Покружили мы на месте еще немного и пошли рыбу ловить.

План-то нам никто не отменял. А каждое утро ровно в семь возвращаемся на то же самое место, где у нас боцмана похитили, и на связь пытаемся выйти. Только никто не отвечает.

Так проходит неделя. Вторая. Ну, думаем, все, пропал наш боцман…Сгинул в безбрежных африканских просторах…

И тут снова появляется на горизонте тот же самый катер, причаливает к нашему судну и те же самые два военных морячка, а может и не те, но похожи, выносят нам нашего бедного боцмана. Живого! Но вид у него – мама не горюй! Если сдавали мы его хоть и больного, но достаточно упитанного, то теперь перед нами стоял иссиня-черный скелет, обтянутый кожей и с очень голодными глазами. Но здоровый.

Накормили мы нашего боцмана и давай его расспрашивать – где ж его, бедного, так лечили? Он сначала отмалчивался. А потом все ж поведал свою душераздирающую историю.

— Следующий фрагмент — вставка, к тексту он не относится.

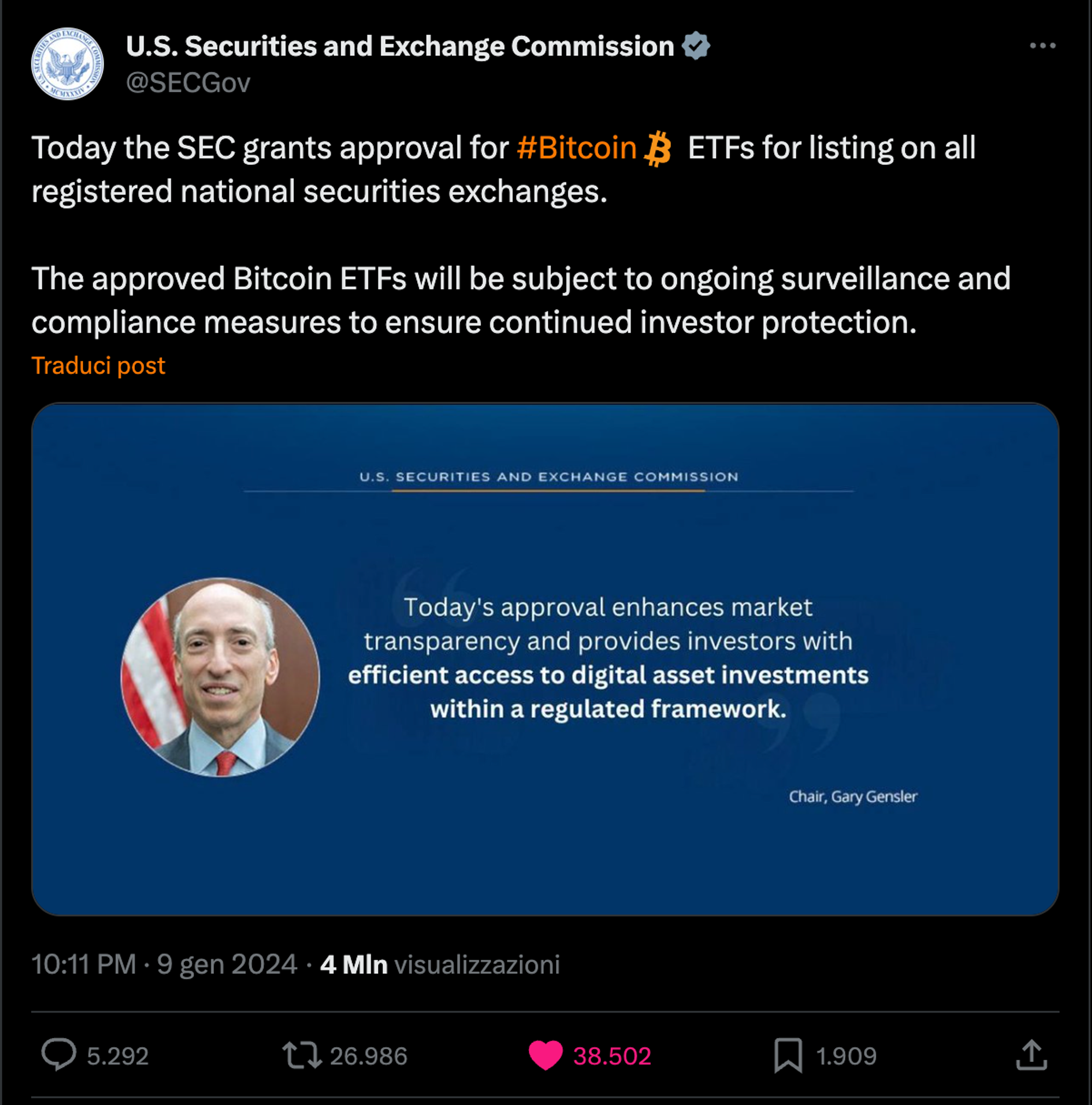This screenshot has height=1105, width=1092.
Task: Toggle the pink heart like button
Action: coord(545,1055)
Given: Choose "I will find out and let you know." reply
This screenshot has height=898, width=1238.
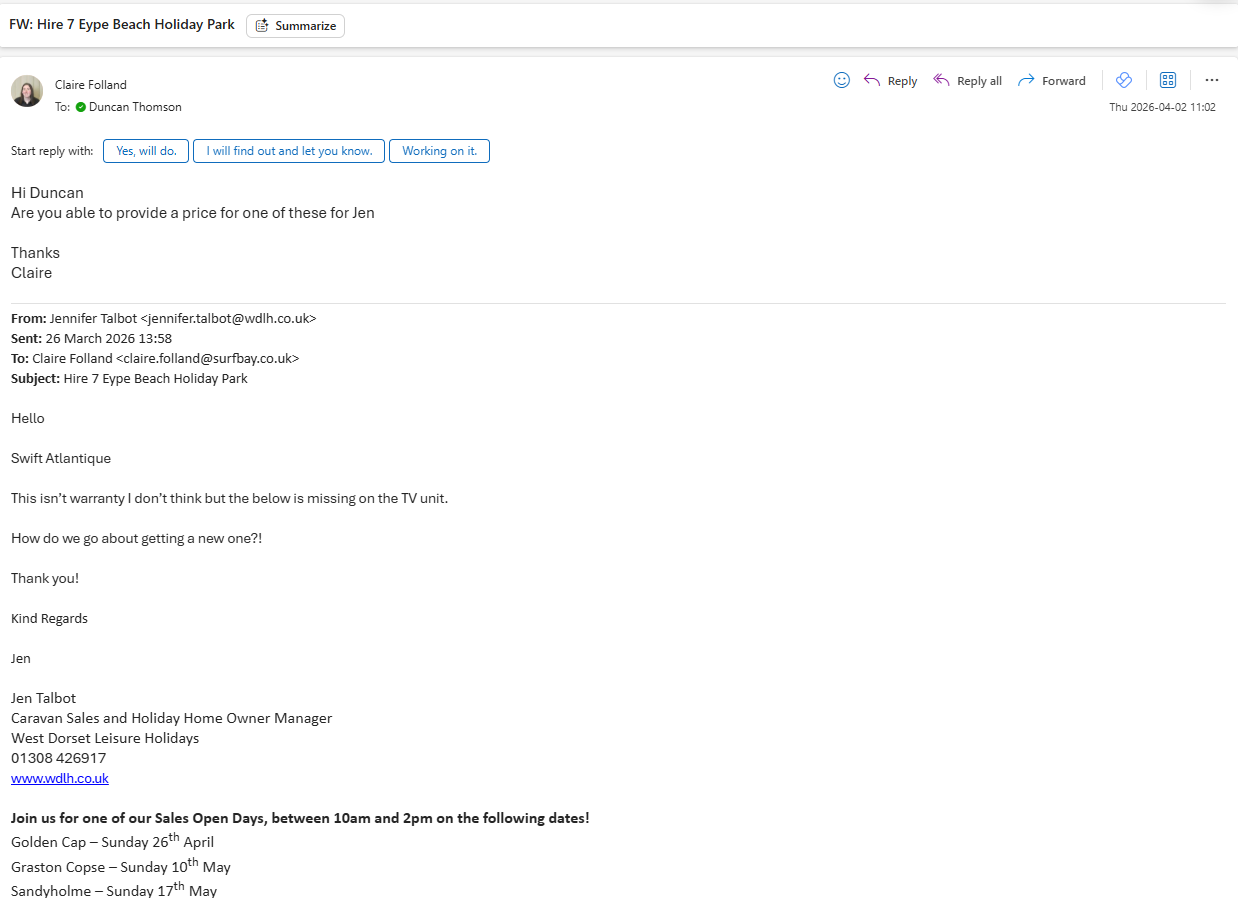Looking at the screenshot, I should tap(289, 151).
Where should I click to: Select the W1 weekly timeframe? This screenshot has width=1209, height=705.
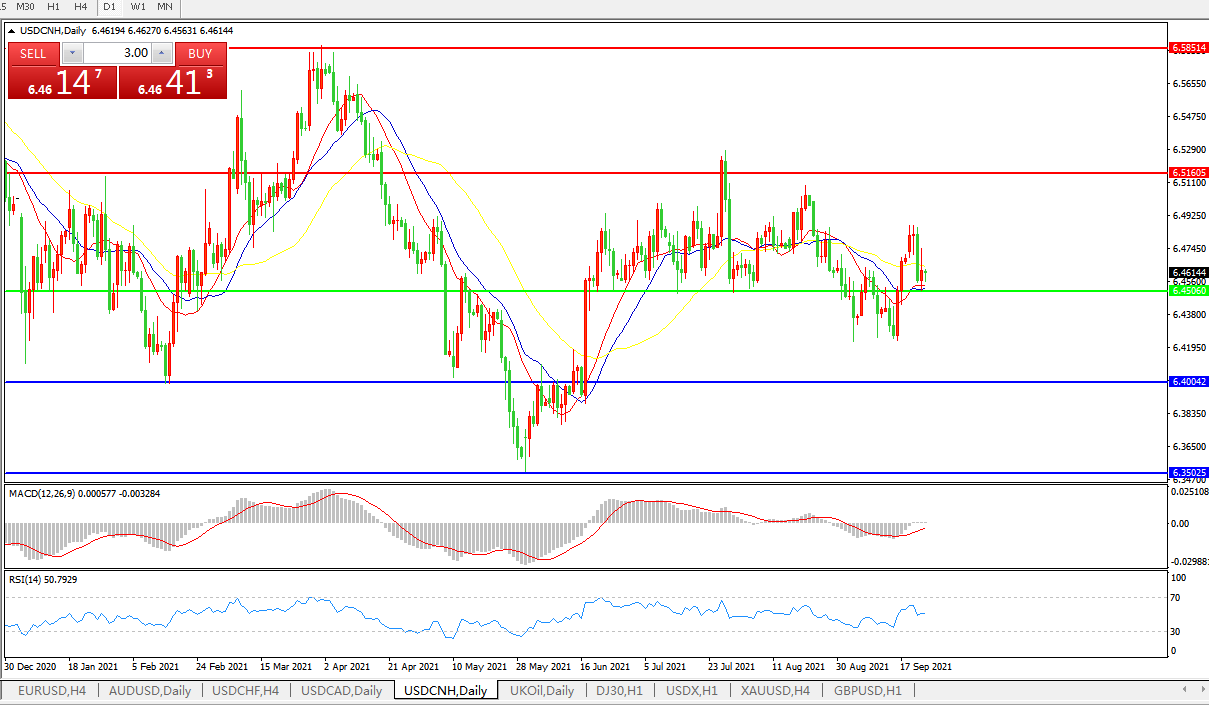138,7
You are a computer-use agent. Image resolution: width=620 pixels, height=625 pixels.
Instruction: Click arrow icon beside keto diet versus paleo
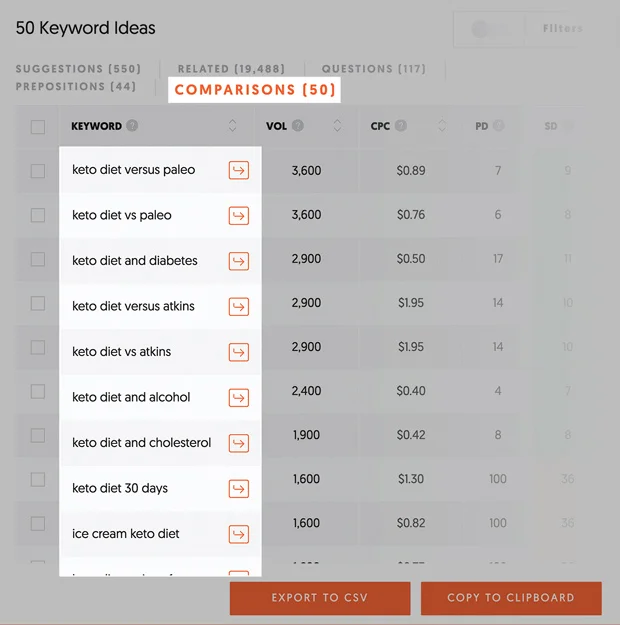(x=238, y=170)
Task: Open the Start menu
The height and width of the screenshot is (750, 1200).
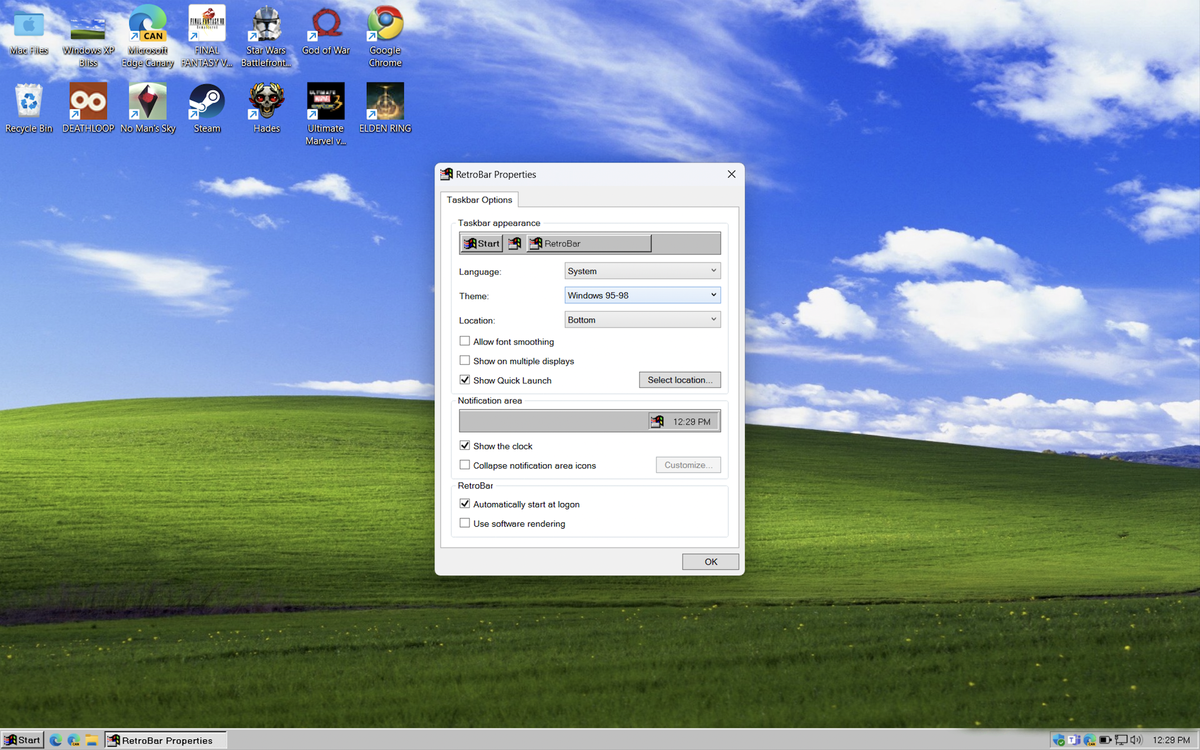Action: (x=22, y=740)
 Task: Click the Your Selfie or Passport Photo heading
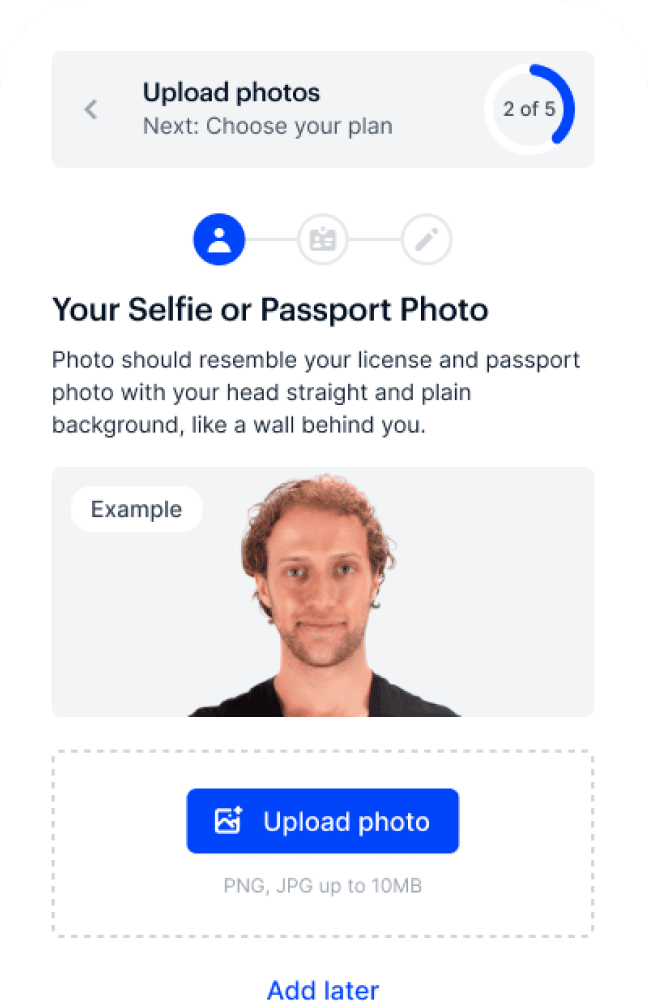(270, 309)
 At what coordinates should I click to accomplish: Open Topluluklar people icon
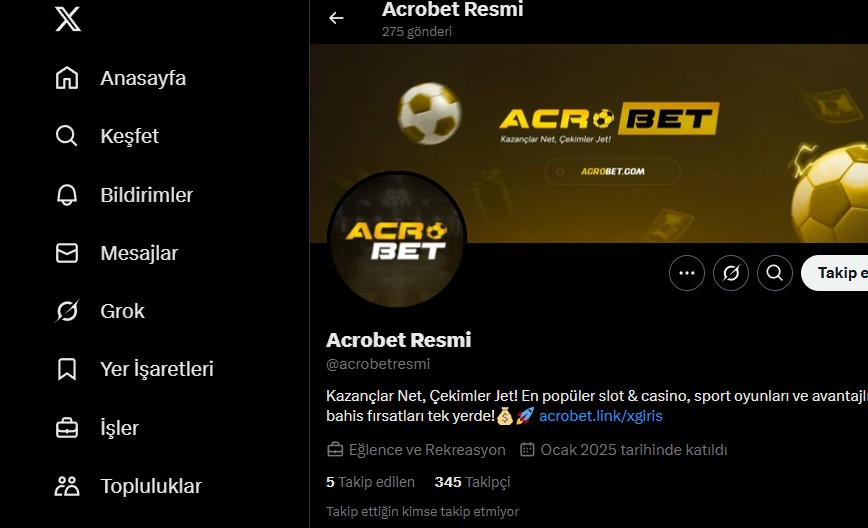67,486
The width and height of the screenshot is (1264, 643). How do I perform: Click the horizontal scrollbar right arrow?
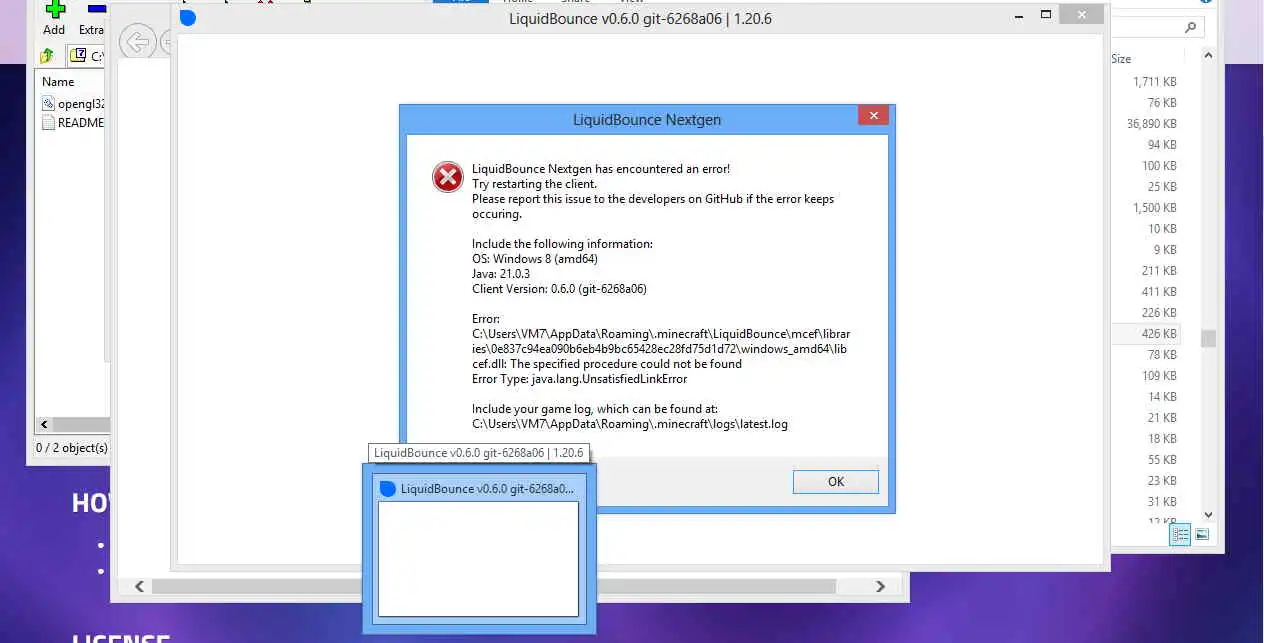pos(880,586)
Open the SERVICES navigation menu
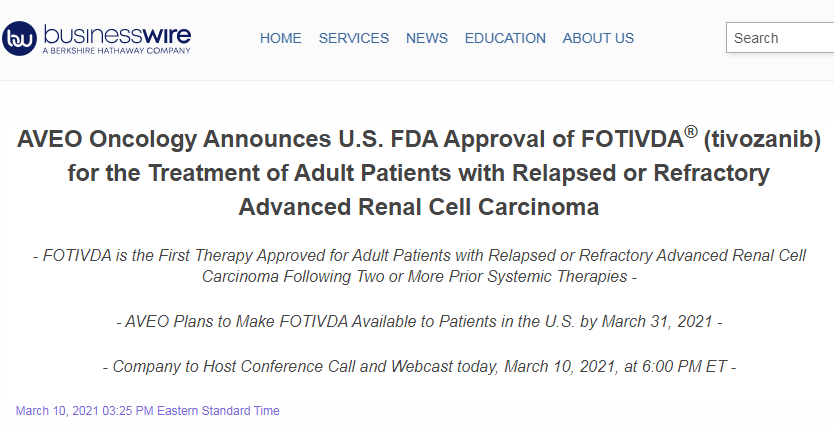 (x=354, y=38)
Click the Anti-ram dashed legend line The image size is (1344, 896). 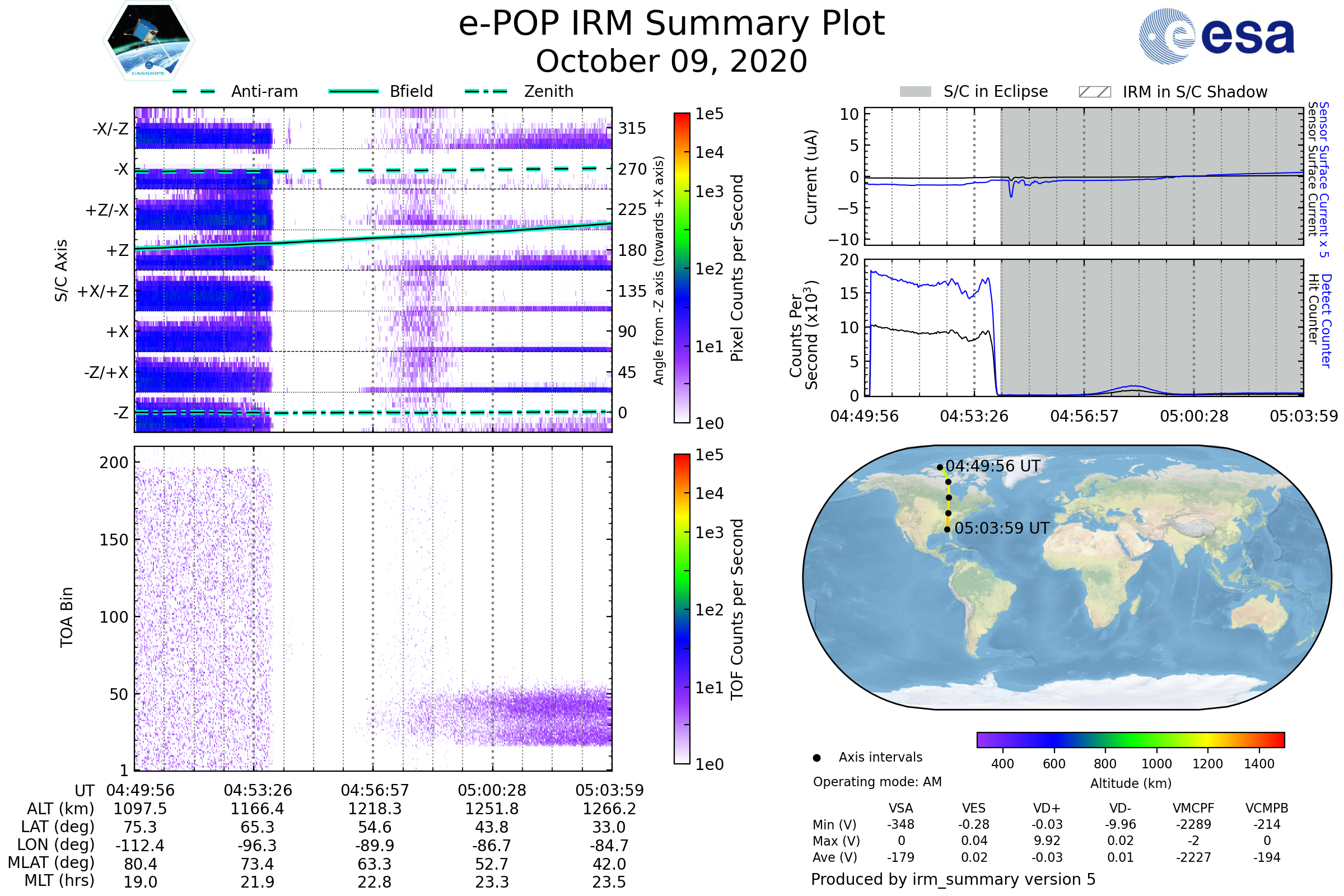tap(194, 91)
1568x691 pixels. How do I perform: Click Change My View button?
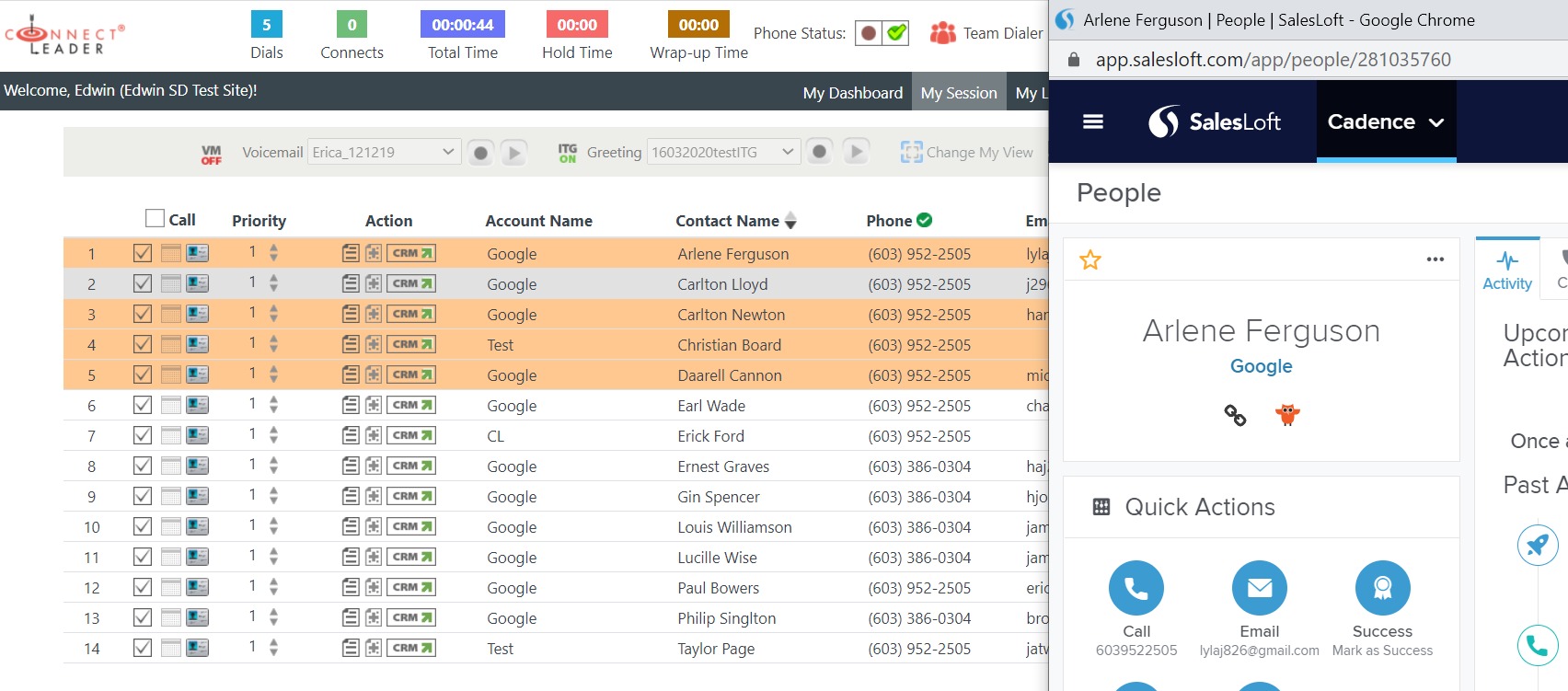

Оказывается, там, куда его отвезли, больниц вообще нет! А только лазареты, или точнее – лепрозории, то есть такие резервации, куда больных свозят.

У каждого там свой шалаш имеется. И все… Остальное – дело техники: выживешь – тебя обратно к здоровым отвезут. Не выживешь – на то божья воля… Вся надежда только на родственников. На их доброту и заботу. Только они к этим больным и приезжают. Привозят им еду, воду, лечебные снадобья… А у нашего боцмана в Африке, как назло, никого… Хоть волком вой. Он и выл. И волком, и шакалом, и гиеной. Пока его вой другие больные не услышали…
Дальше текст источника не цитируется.